Exercise prompt:
For this exercise, print all of the data exactly as given.
^^^^
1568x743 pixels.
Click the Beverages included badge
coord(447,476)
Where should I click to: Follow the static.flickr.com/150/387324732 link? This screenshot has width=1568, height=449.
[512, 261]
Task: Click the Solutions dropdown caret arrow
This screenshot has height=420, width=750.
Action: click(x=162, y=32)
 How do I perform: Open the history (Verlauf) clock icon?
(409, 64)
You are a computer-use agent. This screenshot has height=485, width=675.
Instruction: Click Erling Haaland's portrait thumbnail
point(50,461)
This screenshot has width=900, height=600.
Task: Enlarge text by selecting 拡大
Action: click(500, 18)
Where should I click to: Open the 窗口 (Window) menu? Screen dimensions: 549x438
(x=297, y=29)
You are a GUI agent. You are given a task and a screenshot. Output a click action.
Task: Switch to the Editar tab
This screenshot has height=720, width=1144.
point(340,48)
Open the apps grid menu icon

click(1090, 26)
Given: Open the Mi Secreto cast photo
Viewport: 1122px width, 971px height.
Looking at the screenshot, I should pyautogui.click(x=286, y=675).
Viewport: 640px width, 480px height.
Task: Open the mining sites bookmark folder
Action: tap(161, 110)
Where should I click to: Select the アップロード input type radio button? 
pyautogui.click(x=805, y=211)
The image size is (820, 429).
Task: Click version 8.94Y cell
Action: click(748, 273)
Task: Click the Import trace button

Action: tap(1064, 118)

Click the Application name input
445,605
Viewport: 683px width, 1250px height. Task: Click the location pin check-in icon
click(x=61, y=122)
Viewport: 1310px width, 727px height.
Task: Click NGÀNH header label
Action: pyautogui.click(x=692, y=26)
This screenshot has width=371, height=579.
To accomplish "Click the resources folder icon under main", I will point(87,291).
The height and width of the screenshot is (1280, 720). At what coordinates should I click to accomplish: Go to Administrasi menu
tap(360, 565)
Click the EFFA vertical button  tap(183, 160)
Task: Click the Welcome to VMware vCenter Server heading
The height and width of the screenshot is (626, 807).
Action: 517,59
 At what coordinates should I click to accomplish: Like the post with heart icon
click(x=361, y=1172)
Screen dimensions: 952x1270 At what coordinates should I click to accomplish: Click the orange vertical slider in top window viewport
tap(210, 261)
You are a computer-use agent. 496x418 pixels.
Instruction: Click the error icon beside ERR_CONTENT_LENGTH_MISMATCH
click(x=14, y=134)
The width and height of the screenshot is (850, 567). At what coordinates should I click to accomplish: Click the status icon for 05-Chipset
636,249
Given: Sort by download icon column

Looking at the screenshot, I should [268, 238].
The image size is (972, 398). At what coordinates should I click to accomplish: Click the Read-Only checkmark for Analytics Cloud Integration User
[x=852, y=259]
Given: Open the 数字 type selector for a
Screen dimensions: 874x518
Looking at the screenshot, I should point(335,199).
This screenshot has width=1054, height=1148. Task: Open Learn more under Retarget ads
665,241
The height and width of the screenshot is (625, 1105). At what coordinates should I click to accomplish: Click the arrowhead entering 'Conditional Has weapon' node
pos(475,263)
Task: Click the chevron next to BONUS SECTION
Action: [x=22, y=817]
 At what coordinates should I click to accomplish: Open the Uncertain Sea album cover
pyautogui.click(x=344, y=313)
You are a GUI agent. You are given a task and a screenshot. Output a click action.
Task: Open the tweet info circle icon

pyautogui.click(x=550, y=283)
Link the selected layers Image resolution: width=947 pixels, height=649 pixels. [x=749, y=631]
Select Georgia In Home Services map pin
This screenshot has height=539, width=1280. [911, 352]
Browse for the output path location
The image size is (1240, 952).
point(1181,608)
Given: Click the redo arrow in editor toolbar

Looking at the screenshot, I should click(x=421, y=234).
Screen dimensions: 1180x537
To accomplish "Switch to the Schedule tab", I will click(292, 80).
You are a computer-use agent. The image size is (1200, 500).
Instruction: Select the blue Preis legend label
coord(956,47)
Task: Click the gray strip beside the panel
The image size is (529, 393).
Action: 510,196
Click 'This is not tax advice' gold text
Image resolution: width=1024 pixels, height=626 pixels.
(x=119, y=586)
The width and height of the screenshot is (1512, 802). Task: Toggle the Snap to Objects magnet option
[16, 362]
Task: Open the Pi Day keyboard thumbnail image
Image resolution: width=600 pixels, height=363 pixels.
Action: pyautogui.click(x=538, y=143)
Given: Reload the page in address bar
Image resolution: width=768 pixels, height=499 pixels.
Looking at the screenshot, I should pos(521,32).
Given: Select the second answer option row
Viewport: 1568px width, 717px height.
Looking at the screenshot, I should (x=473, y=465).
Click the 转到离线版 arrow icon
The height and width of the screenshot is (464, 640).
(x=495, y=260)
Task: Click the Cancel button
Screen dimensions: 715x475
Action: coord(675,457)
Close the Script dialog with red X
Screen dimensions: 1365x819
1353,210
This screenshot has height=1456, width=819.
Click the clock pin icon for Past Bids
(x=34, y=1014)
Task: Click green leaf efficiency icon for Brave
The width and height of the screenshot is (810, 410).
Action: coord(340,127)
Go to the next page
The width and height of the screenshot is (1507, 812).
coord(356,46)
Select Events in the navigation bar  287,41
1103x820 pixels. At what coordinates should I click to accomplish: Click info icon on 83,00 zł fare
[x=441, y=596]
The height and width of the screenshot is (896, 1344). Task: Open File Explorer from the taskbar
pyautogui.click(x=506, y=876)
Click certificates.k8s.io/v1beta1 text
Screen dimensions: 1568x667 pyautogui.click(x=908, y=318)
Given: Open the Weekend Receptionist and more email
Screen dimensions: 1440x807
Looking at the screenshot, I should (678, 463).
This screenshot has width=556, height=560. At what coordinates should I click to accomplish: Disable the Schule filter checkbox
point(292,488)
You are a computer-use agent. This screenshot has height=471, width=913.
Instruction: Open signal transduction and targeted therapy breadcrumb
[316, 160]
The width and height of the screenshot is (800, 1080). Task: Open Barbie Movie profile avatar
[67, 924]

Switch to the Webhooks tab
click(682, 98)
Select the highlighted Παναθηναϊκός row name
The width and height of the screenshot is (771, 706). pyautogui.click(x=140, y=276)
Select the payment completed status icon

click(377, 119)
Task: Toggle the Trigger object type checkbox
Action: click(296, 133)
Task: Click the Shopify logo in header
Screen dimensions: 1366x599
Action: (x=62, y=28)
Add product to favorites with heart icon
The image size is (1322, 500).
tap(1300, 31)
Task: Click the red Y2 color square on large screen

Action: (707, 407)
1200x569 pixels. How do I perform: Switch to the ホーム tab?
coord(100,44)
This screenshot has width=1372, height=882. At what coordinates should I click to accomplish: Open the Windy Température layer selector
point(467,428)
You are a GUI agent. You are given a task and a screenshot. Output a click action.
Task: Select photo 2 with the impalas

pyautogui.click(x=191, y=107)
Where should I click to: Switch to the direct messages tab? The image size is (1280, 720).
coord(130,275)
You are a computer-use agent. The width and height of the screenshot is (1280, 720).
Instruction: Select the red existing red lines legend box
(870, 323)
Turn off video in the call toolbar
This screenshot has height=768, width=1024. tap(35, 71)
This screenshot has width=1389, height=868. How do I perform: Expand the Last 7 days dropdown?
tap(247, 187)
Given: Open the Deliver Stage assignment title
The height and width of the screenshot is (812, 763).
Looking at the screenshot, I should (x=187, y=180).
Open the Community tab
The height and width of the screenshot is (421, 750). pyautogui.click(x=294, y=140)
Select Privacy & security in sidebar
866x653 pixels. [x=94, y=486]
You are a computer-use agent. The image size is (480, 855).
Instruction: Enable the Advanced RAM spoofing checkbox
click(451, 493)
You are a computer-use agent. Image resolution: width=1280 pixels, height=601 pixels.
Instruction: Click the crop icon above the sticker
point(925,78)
^^^^
Reply:
1568x743 pixels.
Click the Beverages included badge
coord(447,476)
Where should I click to: Follow the static.flickr.com/150/387324732 link? This screenshot has width=1568, height=449.
[512, 261]
Task: Click the Solutions dropdown caret arrow
This screenshot has height=420, width=750.
Action: click(x=162, y=32)
 How do I perform: Open the history (Verlauf) clock icon?
(409, 64)
You are a computer-use agent. This screenshot has height=485, width=675.
Instruction: Click Erling Haaland's portrait thumbnail
point(50,461)
This screenshot has width=900, height=600.
Task: Enlarge text by selecting 拡大
Action: click(500, 18)
Where should I click to: Open the 窗口 (Window) menu? Screen dimensions: 549x438
(x=297, y=29)
You are a GUI agent. You are given a task and a screenshot. Output a click action.
Task: Switch to the Editar tab
This screenshot has height=720, width=1144.
point(340,48)
Open the apps grid menu icon

click(1090, 26)
Given: Open the Mi Secreto cast photo
Viewport: 1122px width, 971px height.
Looking at the screenshot, I should pyautogui.click(x=286, y=675).
Viewport: 640px width, 480px height.
Task: Open the mining sites bookmark folder
Action: tap(161, 110)
Where should I click to: Select the アップロード input type radio button? 
pyautogui.click(x=805, y=211)
The image size is (820, 429).
Task: Click version 8.94Y cell
Action: click(748, 273)
Task: Click the Import trace button

Action: tap(1064, 118)

Click the Application name input
445,605
Viewport: 683px width, 1250px height. Task: Click the location pin check-in icon
click(x=61, y=122)
Viewport: 1310px width, 727px height.
Task: Click NGÀNH header label
Action: pyautogui.click(x=692, y=26)
This screenshot has width=371, height=579.
To accomplish "Click the resources folder icon under main", I will point(87,291).
The height and width of the screenshot is (1280, 720). At what coordinates should I click to accomplish: Go to Administrasi menu
tap(360, 565)
Click the EFFA vertical button  tap(183, 160)
Task: Click the Welcome to VMware vCenter Server heading
The height and width of the screenshot is (626, 807).
Action: 517,59
 At what coordinates should I click to accomplish: Like the post with heart icon
click(x=361, y=1172)
Screen dimensions: 952x1270 At what coordinates should I click to accomplish: Click the orange vertical slider in top window viewport
tap(210, 261)
You are a computer-use agent. 496x418 pixels.
Instruction: Click the error icon beside ERR_CONTENT_LENGTH_MISMATCH
click(x=14, y=134)
The width and height of the screenshot is (850, 567). At what coordinates should I click to accomplish: Click the status icon for 05-Chipset
636,249
Given: Sort by download icon column

Looking at the screenshot, I should [268, 238].
The image size is (972, 398). At what coordinates should I click to accomplish: Click the Read-Only checkmark for Analytics Cloud Integration User
[x=852, y=259]
Given: Open the 数字 type selector for a
Screen dimensions: 874x518
Looking at the screenshot, I should point(335,199).
This screenshot has width=1054, height=1148. Task: Open Learn more under Retarget ads
665,241
The height and width of the screenshot is (625, 1105). At what coordinates should I click to accomplish: Click the arrowhead entering 'Conditional Has weapon' node
pos(475,263)
Task: Click the chevron next to BONUS SECTION
Action: [x=22, y=817]
 At what coordinates should I click to accomplish: Open the Uncertain Sea album cover
pyautogui.click(x=344, y=313)
You are a GUI agent. You are given a task and a screenshot. Output a click action.
Task: Open the tweet info circle icon

pyautogui.click(x=550, y=283)
Link the selected layers Image resolution: width=947 pixels, height=649 pixels. [x=749, y=631]
Select Georgia In Home Services map pin
This screenshot has height=539, width=1280. [911, 352]
Browse for the output path location
The image size is (1240, 952).
point(1181,608)
Given: Click the redo arrow in editor toolbar

Looking at the screenshot, I should click(x=421, y=234).
Screen dimensions: 1180x537
To accomplish "Switch to the Schedule tab", I will click(292, 80).
You are a computer-use agent. The image size is (1200, 500).
Instruction: Select the blue Preis legend label
coord(956,47)
Task: Click the gray strip beside the panel
The image size is (529, 393).
Action: 510,196
Click 'This is not tax advice' gold text
Image resolution: width=1024 pixels, height=626 pixels.
(x=119, y=586)
The width and height of the screenshot is (1512, 802). Task: Toggle the Snap to Objects magnet option
[16, 362]
Task: Open the Pi Day keyboard thumbnail image
Image resolution: width=600 pixels, height=363 pixels.
Action: pyautogui.click(x=538, y=143)
Given: Reload the page in address bar
Image resolution: width=768 pixels, height=499 pixels.
Looking at the screenshot, I should pos(521,32).
Given: Select the second answer option row
Viewport: 1568px width, 717px height.
Looking at the screenshot, I should (x=473, y=465).
Click the 转到离线版 arrow icon
The height and width of the screenshot is (464, 640).
(x=495, y=260)
Task: Click the Cancel button
Screen dimensions: 715x475
Action: coord(675,457)
Close the Script dialog with red X
Screen dimensions: 1365x819
1353,210
This screenshot has height=1456, width=819.
Click the clock pin icon for Past Bids
(x=34, y=1014)
Task: Click green leaf efficiency icon for Brave
The width and height of the screenshot is (810, 410).
Action: coord(340,127)
Go to the next page
The width and height of the screenshot is (1507, 812).
coord(356,46)
Select Events in the navigation bar  287,41
1103x820 pixels. At what coordinates should I click to accomplish: Click info icon on 83,00 zł fare
[x=441, y=596]
The height and width of the screenshot is (896, 1344). Task: Open File Explorer from the taskbar
pyautogui.click(x=506, y=876)
Click certificates.k8s.io/v1beta1 text
Screen dimensions: 1568x667 pyautogui.click(x=908, y=318)
Given: Open the Weekend Receptionist and more email
Screen dimensions: 1440x807
Looking at the screenshot, I should (678, 463).
This screenshot has width=556, height=560. At what coordinates should I click to accomplish: Disable the Schule filter checkbox
point(292,488)
You are a computer-use agent. This screenshot has height=471, width=913.
Instruction: Open signal transduction and targeted therapy breadcrumb
[316, 160]
The width and height of the screenshot is (800, 1080). Task: Open Barbie Movie profile avatar
[67, 924]

Switch to the Webhooks tab
click(682, 98)
Select the highlighted Παναθηναϊκός row name
The width and height of the screenshot is (771, 706). pyautogui.click(x=140, y=276)
Select the payment completed status icon

click(377, 119)
Task: Toggle the Trigger object type checkbox
Action: click(296, 133)
Task: Click the Shopify logo in header
Screen dimensions: 1366x599
Action: (x=62, y=28)
Add product to favorites with heart icon
The image size is (1322, 500).
tap(1300, 31)
Task: Click the red Y2 color square on large screen

Action: (707, 407)
1200x569 pixels. How do I perform: Switch to the ホーム tab?
coord(100,44)
This screenshot has width=1372, height=882. At what coordinates should I click to accomplish: Open the Windy Température layer selector
point(467,428)
You are a GUI agent. You are given a task and a screenshot. Output a click action.
Task: Select photo 2 with the impalas

pyautogui.click(x=191, y=107)
Where should I click to: Switch to the direct messages tab? The image size is (1280, 720).
coord(130,275)
You are a computer-use agent. The width and height of the screenshot is (1280, 720).
Instruction: Select the red existing red lines legend box
(870, 323)
Turn off video in the call toolbar
This screenshot has height=768, width=1024. tap(35, 71)
This screenshot has width=1389, height=868. How do I perform: Expand the Last 7 days dropdown?
tap(247, 187)
Given: Open the Deliver Stage assignment title
The height and width of the screenshot is (812, 763).
Looking at the screenshot, I should (x=187, y=180).
Open the Community tab
The height and width of the screenshot is (421, 750). pyautogui.click(x=294, y=140)
Select Privacy & security in sidebar
866x653 pixels. [x=94, y=486]
You are a computer-use agent. The image size is (480, 855).
Instruction: Enable the Advanced RAM spoofing checkbox
click(451, 493)
You are a computer-use agent. Image resolution: width=1280 pixels, height=601 pixels.
Instruction: Click the crop icon above the sticker
point(925,78)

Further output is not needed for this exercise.